Die zentrale Aufgabe besteht im Aufbau einer sozialistischen politischen Führung innerhalb der Arbeiterklasse. Die Krise muss an ihrer Wurzel angegangen werden und die Wurzel der Krise ist das kapitalistische Profitsystem. Und in einer Ära transnationaler Konzerne, globaler imperialistischer Kriege und einer globalen Pandemie gibt es keine nationalen Lösungen.
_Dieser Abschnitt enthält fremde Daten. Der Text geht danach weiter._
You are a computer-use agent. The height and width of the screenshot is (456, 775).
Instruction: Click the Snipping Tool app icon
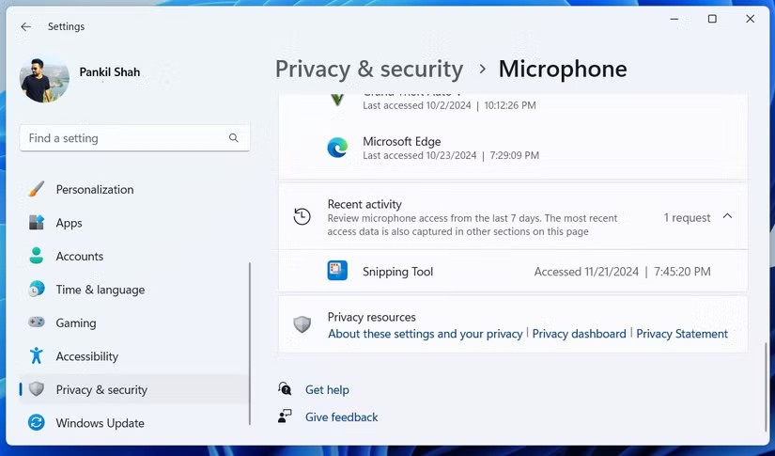337,271
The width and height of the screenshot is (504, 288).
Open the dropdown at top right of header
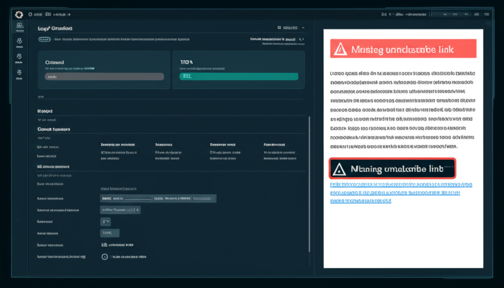pos(291,28)
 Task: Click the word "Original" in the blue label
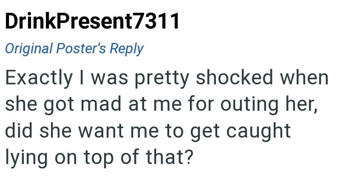[x=29, y=49]
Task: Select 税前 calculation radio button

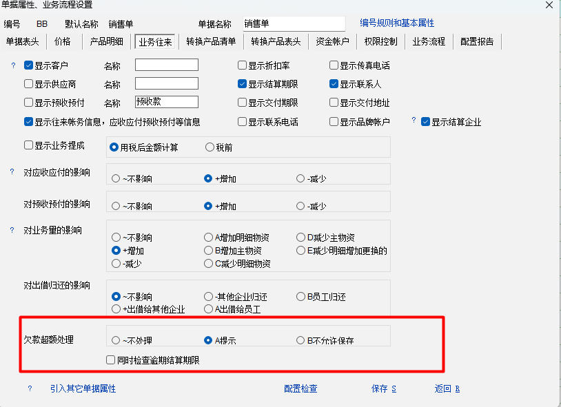Action: [210, 147]
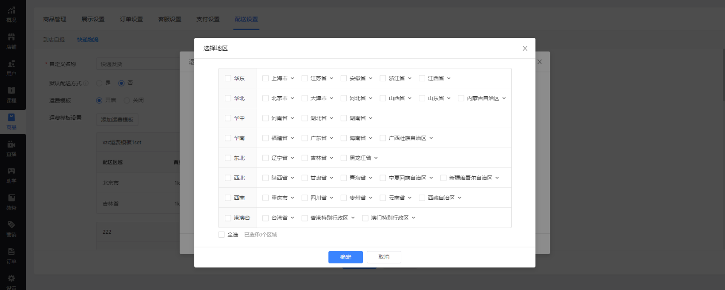Expand the 内蒙古自治区 dropdown arrow
This screenshot has width=725, height=290.
pyautogui.click(x=504, y=98)
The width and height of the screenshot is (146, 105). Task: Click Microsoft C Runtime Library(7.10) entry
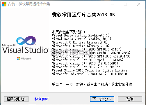(81, 46)

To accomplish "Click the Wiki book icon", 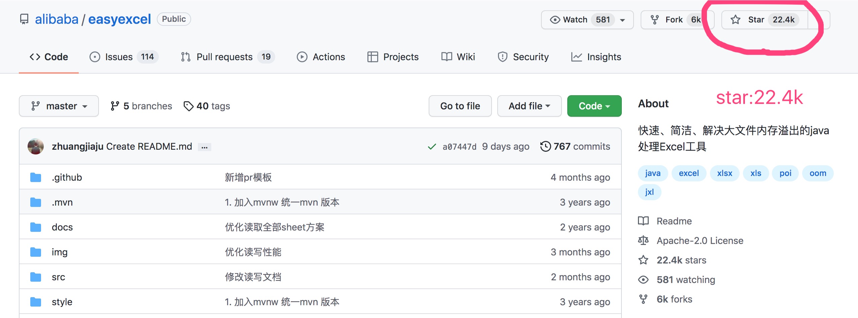I will [x=446, y=57].
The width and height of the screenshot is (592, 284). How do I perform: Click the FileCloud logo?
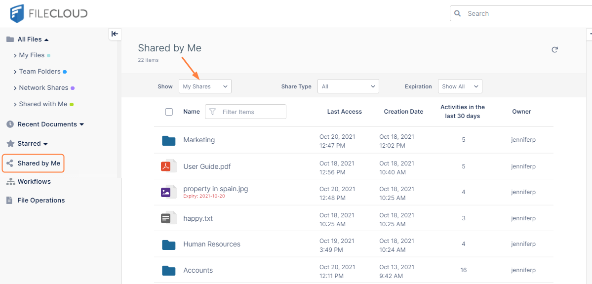pyautogui.click(x=48, y=13)
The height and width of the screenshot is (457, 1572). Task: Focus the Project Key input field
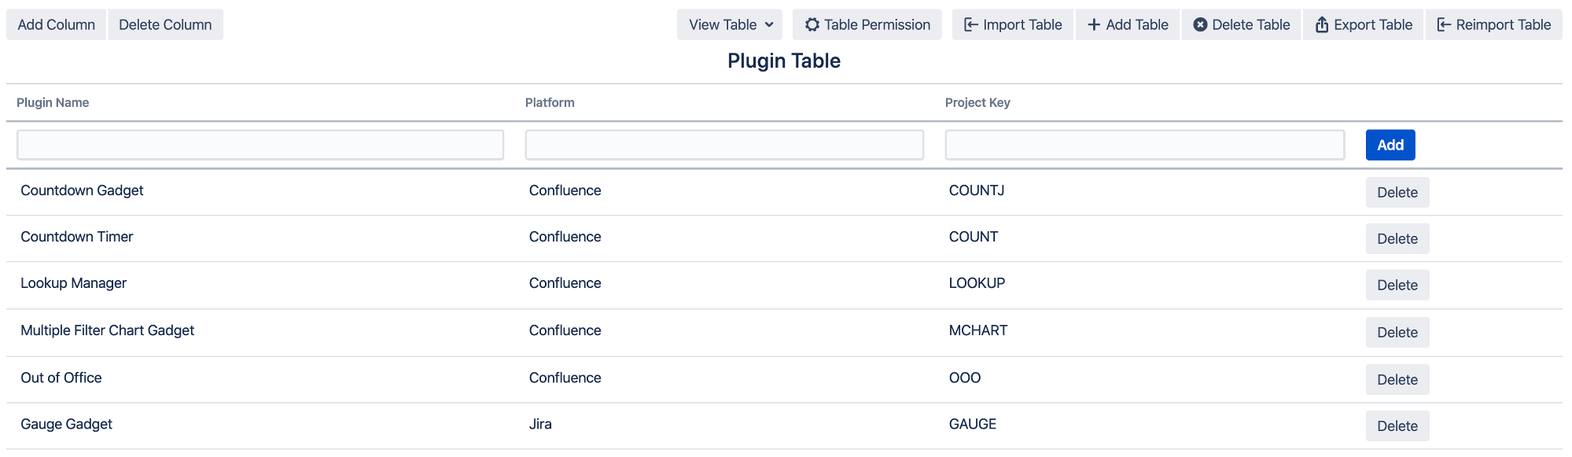[1144, 145]
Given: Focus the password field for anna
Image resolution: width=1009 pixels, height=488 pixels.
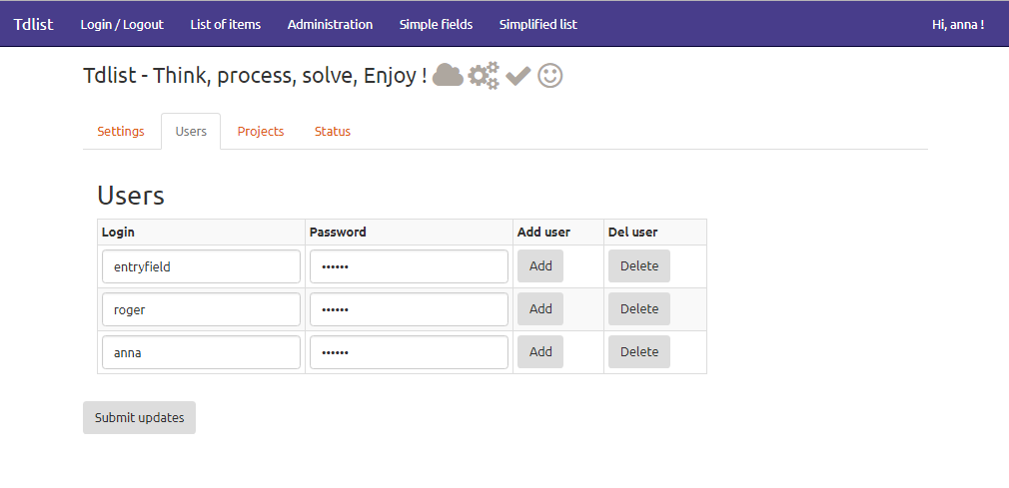Looking at the screenshot, I should coord(409,352).
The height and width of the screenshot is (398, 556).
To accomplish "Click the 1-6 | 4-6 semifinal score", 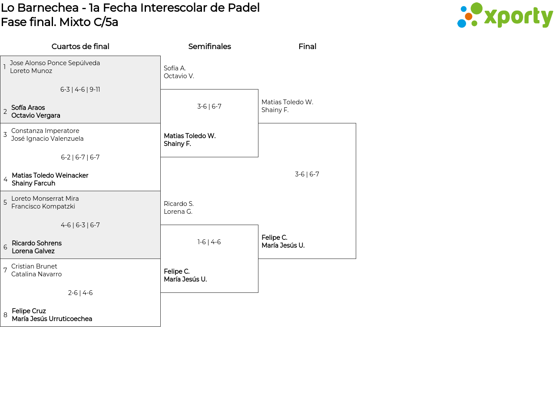I will pos(209,242).
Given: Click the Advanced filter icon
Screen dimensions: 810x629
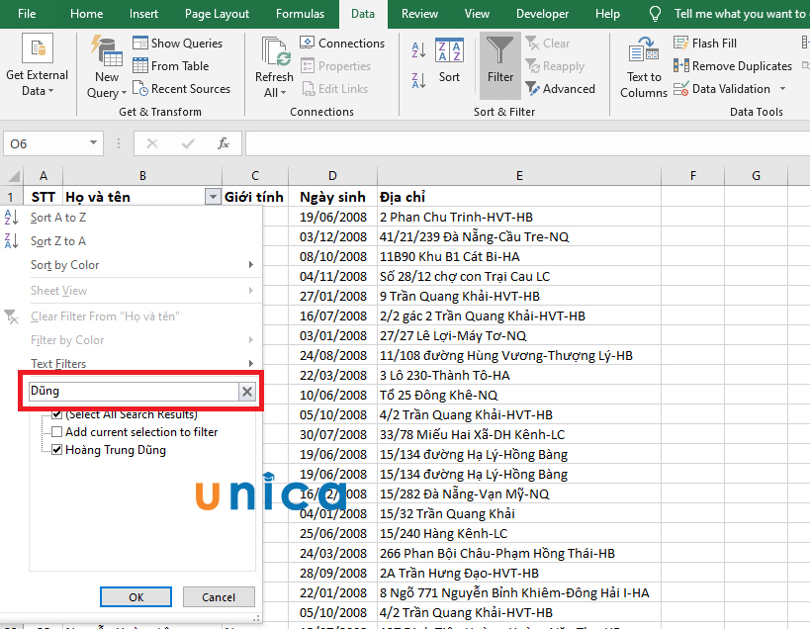Looking at the screenshot, I should pyautogui.click(x=534, y=88).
Die internationale Arbeiterklasse ist die mächtigste Kraft auf dem Planeten, aber sie muss mit einem politischen Programm ausgestattet werden, das ihre wirklichen Interessen zum Ausdruck bringt.

Die Socialist Equality Party (SEP) steht als Teil des Internationalen Komitees der Vierten Internationale an der Spitze des Kampfes dafür, auf der Grundlage eines sozialistischen Programms und einer sozialistischen Politik die politische Unabhängigkeit der Arbeiterklasse herzustellen.

Die SEP besteht darauf, dass der einzige Weg nach vorn für die Arbeiterklasse darin besteht, mit der Demokratischen und der Republikanischen Partei zu brechen und eine unabhängige politische Bewegung aufzubauen, die auf einem internationalen, antikapitalistischen und sozialistischen Programm beruht. Der Widerstand gegen Ungleichheit, Krieg und Diktatur erfordert die Eroberung der politischen Macht durch die Arbeiterklasse in den Vereinigten Staaten und in der ganzen Welt sowie die vollständige Umgestaltung der Gesellschaft.